中庭で座ってる堺を見つけたのはサボろうと思ってぶらぶらとしていたときのことだった。真面目だと思っていたけど、授業中の時間帯にこんなとこに居るということは俺と同じ目的(サボること)だろう。
「おい」
「・・・あ、七海先輩。こんにちは。」
驚くかなと少し期待して後ろから声をかけたのだが、堺は驚いた様子もなくゆっくりと振り返りぺこっと頭を下げた。
「授業中にここに居るっていうことは堺もサボりか?」
にししと笑って隣に腰かけると堺は笑うでもなくきりっとした顔で俺をみた。
「いえ、私は美術の授業中でして。」
そういってすっと差し出された手にはスケッチブックと鉛筆が握られていた。
「七海先輩はサボりなんですか?」
スケッチブックに視線を移し、鉛筆を滑らせながらそう聞いてきたけれどそれは責められているとかそんなんじゃなく本当にただ質問しただけという感じだ。
「ま、まぁな。・・・その錫也には秘密にしてくれ。」
「私から言う理由もありませんけど。」
手を止めることなく堺はデッサンを仕上げていく。
「けど、錫也先輩にはバレちゃうと思いますよ。」
消しゴムを傍においていたペンポーチから出して堺は「たぶん」と付け足した。
「そりゃあ、同じクラスだし気付かれるか。」
「そういうことじゃなくて、錫也先輩は七海先輩のこと好きですから七海先輩がいくら隠し事しても気付くんじゃないかなと思うんです。」
堺の口から発せられた言葉に驚き思わず大きな声で聞き返すとしぃっと注意されてしまった。
「親愛的な意味ですよ。」
「わーってるよ!」
なんだか俺が気持ちわりぃこと想像したみたいに言われ少し腹が立ったものの堺は相変わらず無表情なのでなんだか怒るのは俺がおかしい気がしてため息を吐くだけに留めた。
「そういや、堺も幼馴染と入学したんだってな。

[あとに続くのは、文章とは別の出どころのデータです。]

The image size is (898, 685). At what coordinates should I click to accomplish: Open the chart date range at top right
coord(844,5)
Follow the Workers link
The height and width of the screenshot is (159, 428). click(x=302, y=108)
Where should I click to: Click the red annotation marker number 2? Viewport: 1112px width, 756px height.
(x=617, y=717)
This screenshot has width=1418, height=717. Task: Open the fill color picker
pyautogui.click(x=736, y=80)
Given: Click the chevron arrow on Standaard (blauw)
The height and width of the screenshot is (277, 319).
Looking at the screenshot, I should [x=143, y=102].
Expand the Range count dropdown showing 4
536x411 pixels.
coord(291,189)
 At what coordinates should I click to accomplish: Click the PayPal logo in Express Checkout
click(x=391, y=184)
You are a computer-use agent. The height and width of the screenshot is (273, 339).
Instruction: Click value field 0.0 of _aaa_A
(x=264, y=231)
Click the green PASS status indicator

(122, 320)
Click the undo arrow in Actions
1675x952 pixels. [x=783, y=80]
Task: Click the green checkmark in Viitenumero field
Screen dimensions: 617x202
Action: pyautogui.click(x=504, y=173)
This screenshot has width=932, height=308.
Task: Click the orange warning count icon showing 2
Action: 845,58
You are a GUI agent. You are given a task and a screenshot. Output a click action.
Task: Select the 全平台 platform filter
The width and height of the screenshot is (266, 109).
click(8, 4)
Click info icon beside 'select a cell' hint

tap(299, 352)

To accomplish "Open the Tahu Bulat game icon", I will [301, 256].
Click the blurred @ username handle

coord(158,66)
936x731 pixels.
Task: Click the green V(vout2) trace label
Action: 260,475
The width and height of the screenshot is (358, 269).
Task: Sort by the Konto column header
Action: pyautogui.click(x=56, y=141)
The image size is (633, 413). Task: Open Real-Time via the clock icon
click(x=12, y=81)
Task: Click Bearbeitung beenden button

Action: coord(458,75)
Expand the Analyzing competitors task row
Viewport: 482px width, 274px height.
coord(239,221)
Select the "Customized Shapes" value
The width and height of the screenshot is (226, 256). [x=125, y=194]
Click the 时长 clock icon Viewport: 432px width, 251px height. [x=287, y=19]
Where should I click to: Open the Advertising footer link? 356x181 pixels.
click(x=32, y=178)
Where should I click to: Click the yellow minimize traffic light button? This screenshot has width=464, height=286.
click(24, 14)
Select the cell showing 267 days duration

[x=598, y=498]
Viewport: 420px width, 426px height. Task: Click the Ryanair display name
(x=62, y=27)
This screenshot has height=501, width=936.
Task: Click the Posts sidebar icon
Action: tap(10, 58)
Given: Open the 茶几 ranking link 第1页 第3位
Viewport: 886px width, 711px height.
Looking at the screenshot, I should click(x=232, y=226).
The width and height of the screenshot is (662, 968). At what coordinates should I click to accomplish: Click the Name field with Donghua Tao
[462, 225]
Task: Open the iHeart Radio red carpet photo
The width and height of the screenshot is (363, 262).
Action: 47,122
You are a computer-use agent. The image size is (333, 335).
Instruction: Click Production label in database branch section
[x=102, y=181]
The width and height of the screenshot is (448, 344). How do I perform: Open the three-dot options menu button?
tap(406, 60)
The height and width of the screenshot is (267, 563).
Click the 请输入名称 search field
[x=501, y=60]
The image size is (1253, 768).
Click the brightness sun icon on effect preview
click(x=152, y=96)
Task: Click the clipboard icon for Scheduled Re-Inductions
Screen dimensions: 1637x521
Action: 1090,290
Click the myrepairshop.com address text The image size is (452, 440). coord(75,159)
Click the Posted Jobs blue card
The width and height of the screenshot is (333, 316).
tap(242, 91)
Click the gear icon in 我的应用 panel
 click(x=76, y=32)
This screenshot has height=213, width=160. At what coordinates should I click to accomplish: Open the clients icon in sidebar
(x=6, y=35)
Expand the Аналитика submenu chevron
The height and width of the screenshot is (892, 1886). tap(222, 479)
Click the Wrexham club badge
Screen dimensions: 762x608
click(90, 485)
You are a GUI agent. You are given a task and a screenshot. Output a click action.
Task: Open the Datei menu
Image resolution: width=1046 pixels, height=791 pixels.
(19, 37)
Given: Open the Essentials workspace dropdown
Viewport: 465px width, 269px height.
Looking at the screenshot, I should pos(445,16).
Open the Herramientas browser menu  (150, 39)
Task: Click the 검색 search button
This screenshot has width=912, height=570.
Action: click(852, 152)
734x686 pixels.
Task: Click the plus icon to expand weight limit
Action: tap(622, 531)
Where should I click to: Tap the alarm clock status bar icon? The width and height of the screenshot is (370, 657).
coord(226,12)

」
とにかく空気を変えたくていつか錫也から聞いたことを話題にだす。
「はい。」
「もちろん男だよな?」
ここは月子と堺しか女子がいないから当たり前なんだけど堺が錫也以外と居ることは想像しづらい。
「はい。木ノ瀬梓です。」
真っ黒な髪を耳にかけて堺は忙しそうに細かく鉛筆を動かし始める。
「宇宙科のか?」
「はい。確か、夜久先輩と同じ部活ですよね?」
そういえばよく月子の口から出る名前だ。そう思い頷けば堺は終わったのかスケッチブックを閉じて俺の方を向いた。黒い瞳が俺を見た。少しだけ堺が言いづらそうに声を小さくしたのが分かった。
「七海先輩、幼馴染ずっと一緒に過ごしてきた者同志としてひとつ聞いてもいいですか?」
いつもと同じ真剣な顔だったけれど、これは本当に真面目な話なんだろうと俺でも分かる。